=== Text segment ===
=== Begin Enclosure ===

Back to Fission

RFC-0004: Reconciler Consolidation & Dependency-Driven Watches

docs/rfc/0004-reconciler-consolidation.md

1.26.019.6 KB
Original Source

RFC-0004: Reconciler Consolidation & Dependency-Driven Watches

  • Status: Implemented (#3457#3461, all merged 2026-06-03) — see "As shipped" for deviations
  • Supersedes: none
  • Related: RFC-0002 (EndpointSlice-native data plane), RFC-0003 (CRD modernization)

Summary

Collapse the executor process's nine controller-runtime reconcilers into three by making a single Function-centric reconciler that uses .For(Function) + .Watches(...) to react to its dependencies (Environment, ConfigMap, Secret, and the Deployment/Service/HPA it manages), instead of one bare .For() reconciler per concern. The same change retires a redundant standalone informer factory in the executor and adds opt-in finalizers for reliable cross-namespace teardown — with no change to the 9-pod Helm topology and no CRD/API/Helm-value changes.

Motivation

Fission's control plane was fully migrated to controller-runtime reconcilers (completed 2026-06-01). That migration was a faithful 1:1 port: every former informer + event-handler became its own reconciler wired with the shared helper in pkg/controller/builder.go, which only ever calls .For(obj).WithPredicates(...).Complete(r). There is, today, no .Owns(), no .Watches(), no OwnerReferences/SetControllerReference, and no finalizer anywhere in non-generated code.

The port works, but it left structural duplication that the controller-runtime model is designed to remove.

Current topology

Nine manager processes run ~19 reconcilers (each Helm pod runs fission-bundle with one subsystem flag — see cmd/fission-bundle/main.go):

ProcessReconcilers (.For root)Leader-elected
routerhttpTriggerReconciler (HTTPTrigger), functionReconciler (Function)no
executor9 — see belowopt-in
kubewatcherKubernetesWatchTriggeropt-in
timerTimeTriggeropt-in
buildermgrEnvironment, Packageopt-in
mqtriggerMessageQueueTriggeropt-in
mqt_kedaMessageQueueTrigger → KEDA ScaledObject/TriggerAuth/Deploymentopt-in
canaryconfigCanaryConfigopt-in
loggerPod (DaemonSet)no

The duplication is concentrated in the executor process, which registers nine reconcilers (pkg/executor/executor.go:512-574):

  • Three functionReconcilers, one per executor type, all rooted on fv1.Functionpkg/executor/executortype/{poolmgr,newdeploy,container}/reconciler.go.
  • Two environmentReconcilers (poolmgr pool sync + newdeploy runtime-image propagation), both rooted on fv1.Environment.
  • Two cms reconcilers (ConfigMap, Secret) whose entire job is to call RefreshFuncPods on functions that mount the changed object — pkg/executor/cms/reconciler.go.
  • Two poolmgr lifecycle reconcilers rooted on ReplicaSet and Pod (warm-pool internals).

controller-runtime shares one informer per GVK across all reconcilers in a manager, so the three Function reconcilers do not triplicate the Function cache. What they do triplicate is everything downstream of the informer: every Function event is fanned into three workqueues, evaluated by three predicates, and processed by three reconcile goroutine pools, each keeping its own lastReconciled/lastSeen sync.Map. Two of the three backends early-return for functions of the wrong executor type (Spec.InvokeStrategy.ExecutionStrategy.ExecutorType, pkg/apis/core/v1/types.go:374), so two-thirds of that processing is pure overhead. The two Environment reconcilers duplicate the same way.

=== End Enclosure ===

Write the next part of the text on reconciler consolidation in Fission, beginning right after its final sentence. The rows after this point are separate material and have no connection to the text on reconciler consolidation.

=== Exercise data ===
=== Begin Enclosure ===

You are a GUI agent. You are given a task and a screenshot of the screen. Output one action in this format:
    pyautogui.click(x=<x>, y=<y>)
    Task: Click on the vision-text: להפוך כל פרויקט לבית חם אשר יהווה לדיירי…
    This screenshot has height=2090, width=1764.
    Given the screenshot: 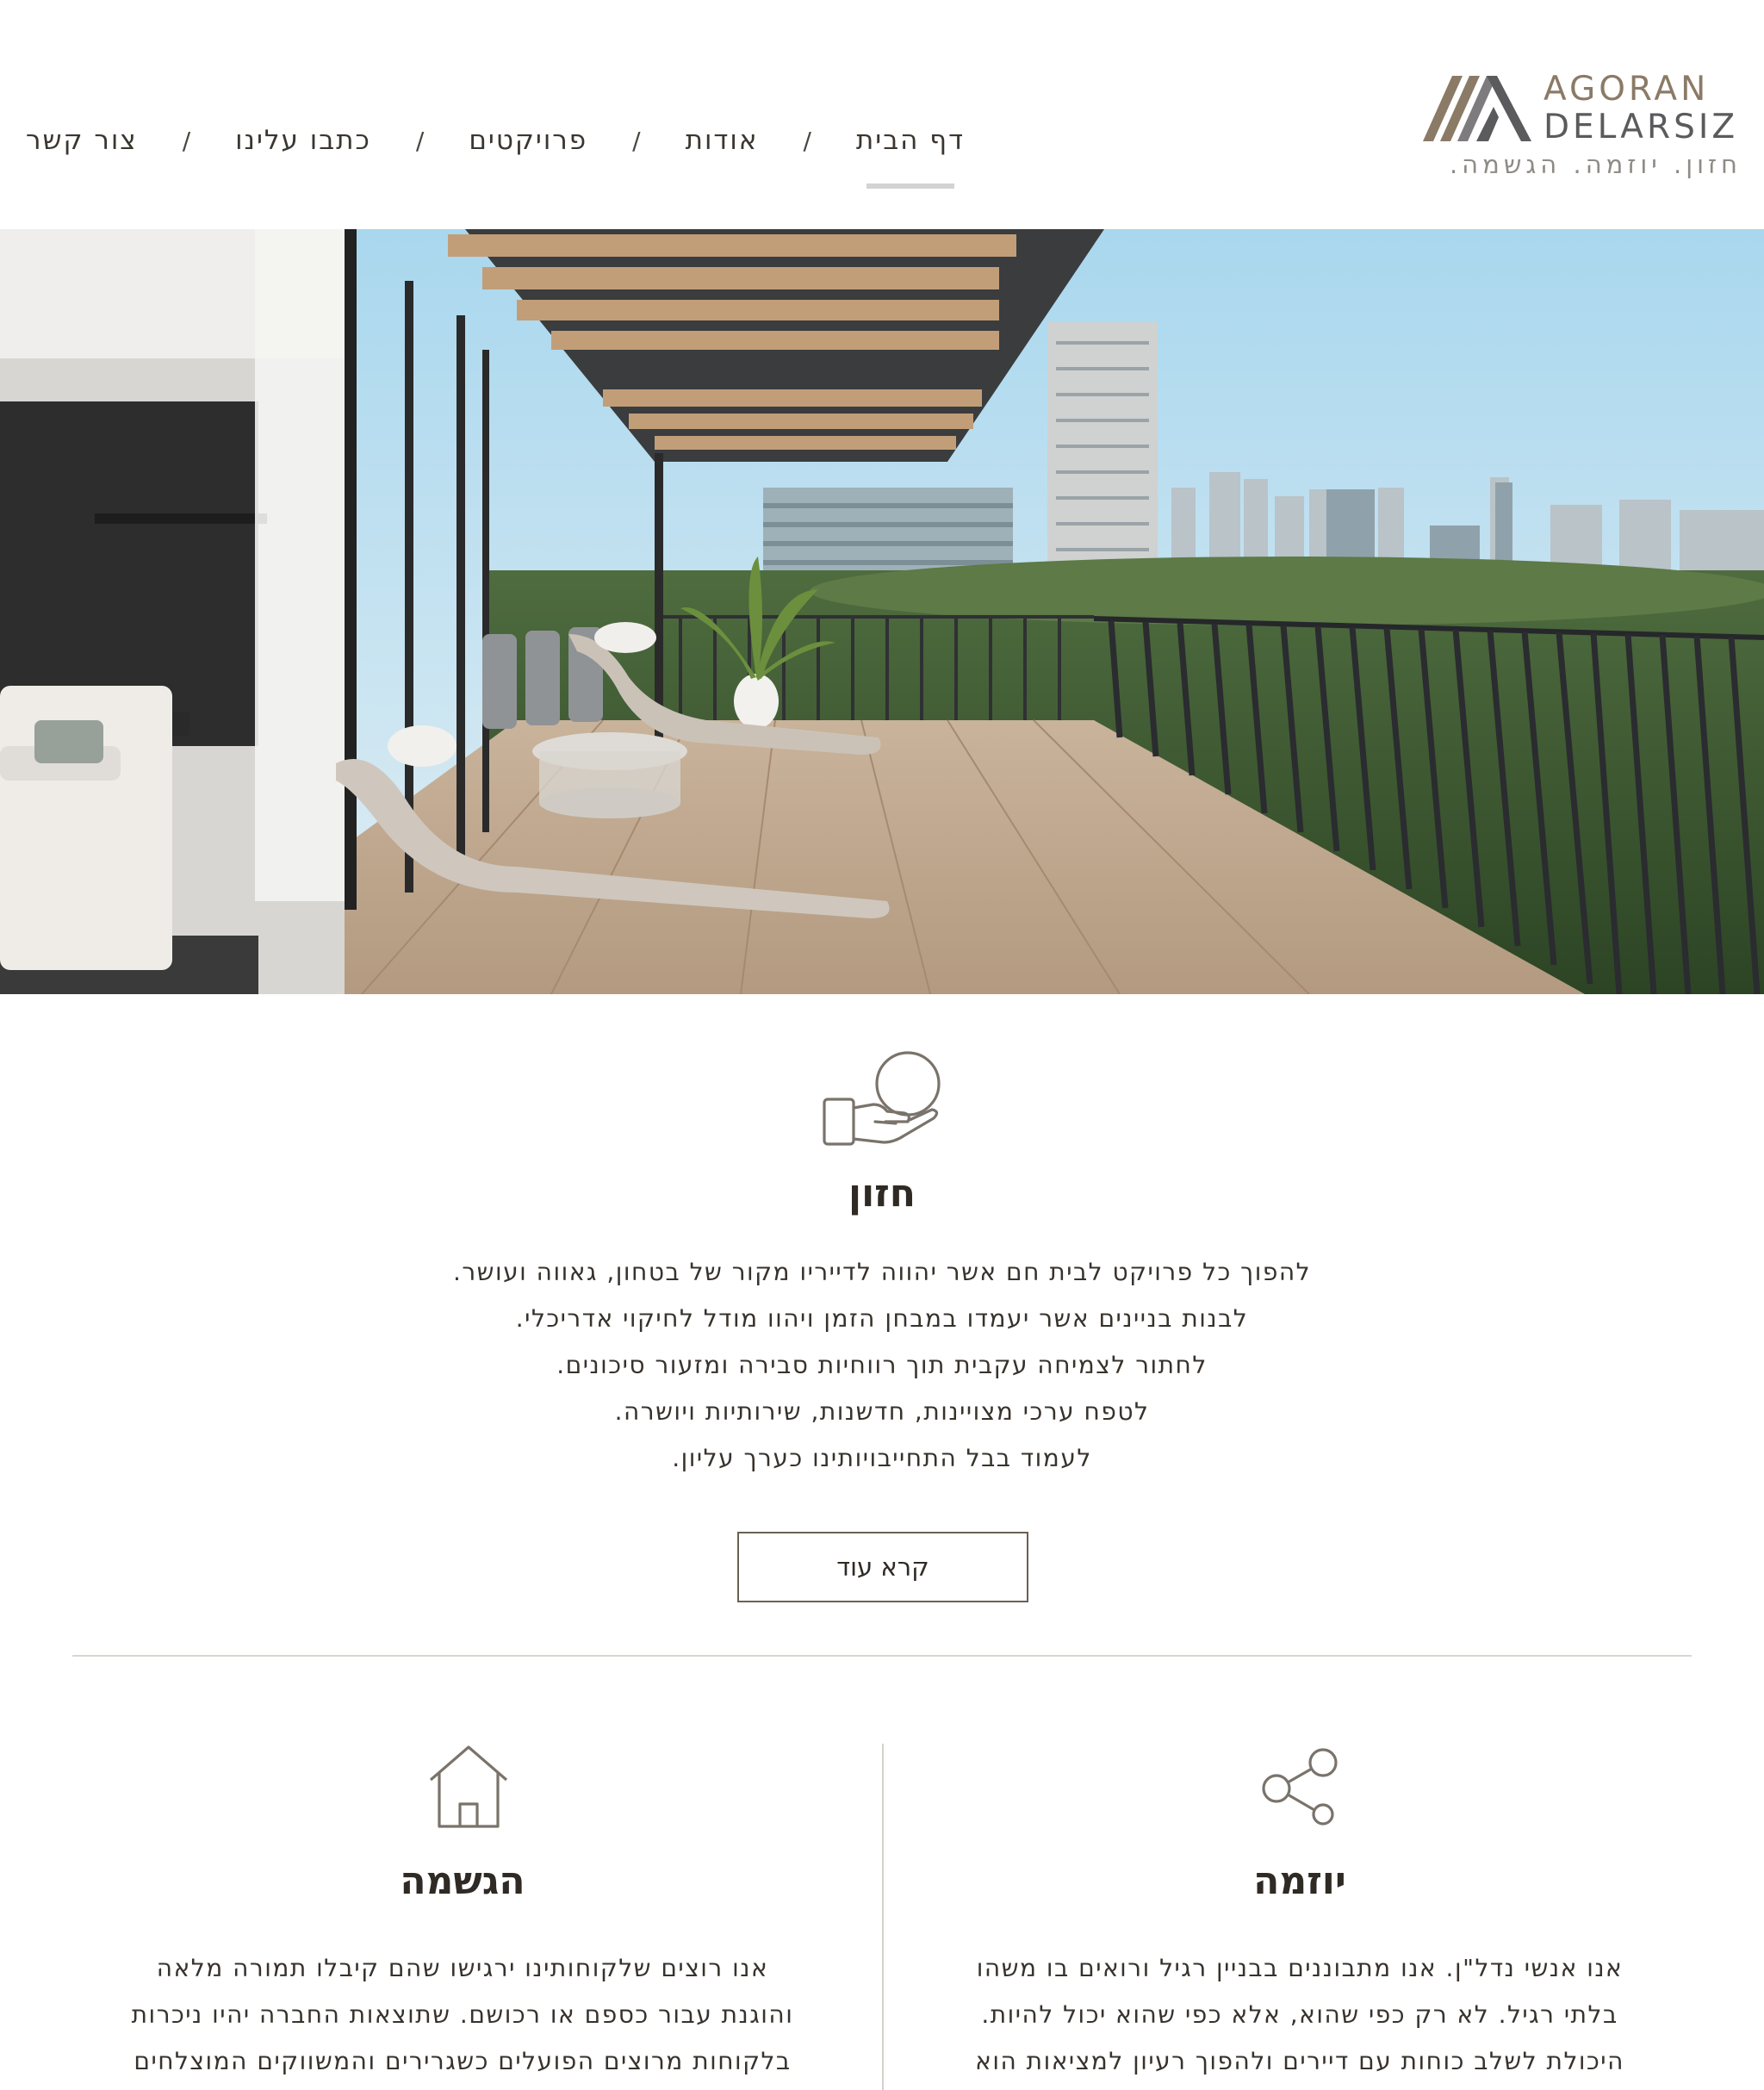 What is the action you would take?
    pyautogui.click(x=882, y=1366)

=== End Enclosure ===

=== Answer to this exercise ===
On top of that, the executor runs a second, redundant caching layer: newdeploy and container still build standalone client-go SharedInformerFactory instances for their Deployment/Service listers (pkg/utils/informer.go:GetInformerFactoryByExecutor, started by the startFactories runnable in pkg/executor/executor.go:547) — running alongside the manager cache that already holds the same objects.

Why this matters

  • Compute: redundant event fan-out, predicate evaluation, and reconcile goroutines scale with Function/Environment churn for no benefit.
  • Memory: the standalone Deployment/Service informer factory is a whole second informer infrastructure in the same process.
  • Correctness gap: with no .Watches() on managed Deployment/Service/HPA, drift (someone deletes a function's Deployment) is silent until the next spec change or until the periodic reaper happens to run — the executor does not self-heal.
  • Cleanup fragility: deletion teardown rides the NotFound path plus the in-memory lastReconciled cache plus a label reaper; there is no guarantee a function's cross-namespace workload is torn down if the executor missed the delete event.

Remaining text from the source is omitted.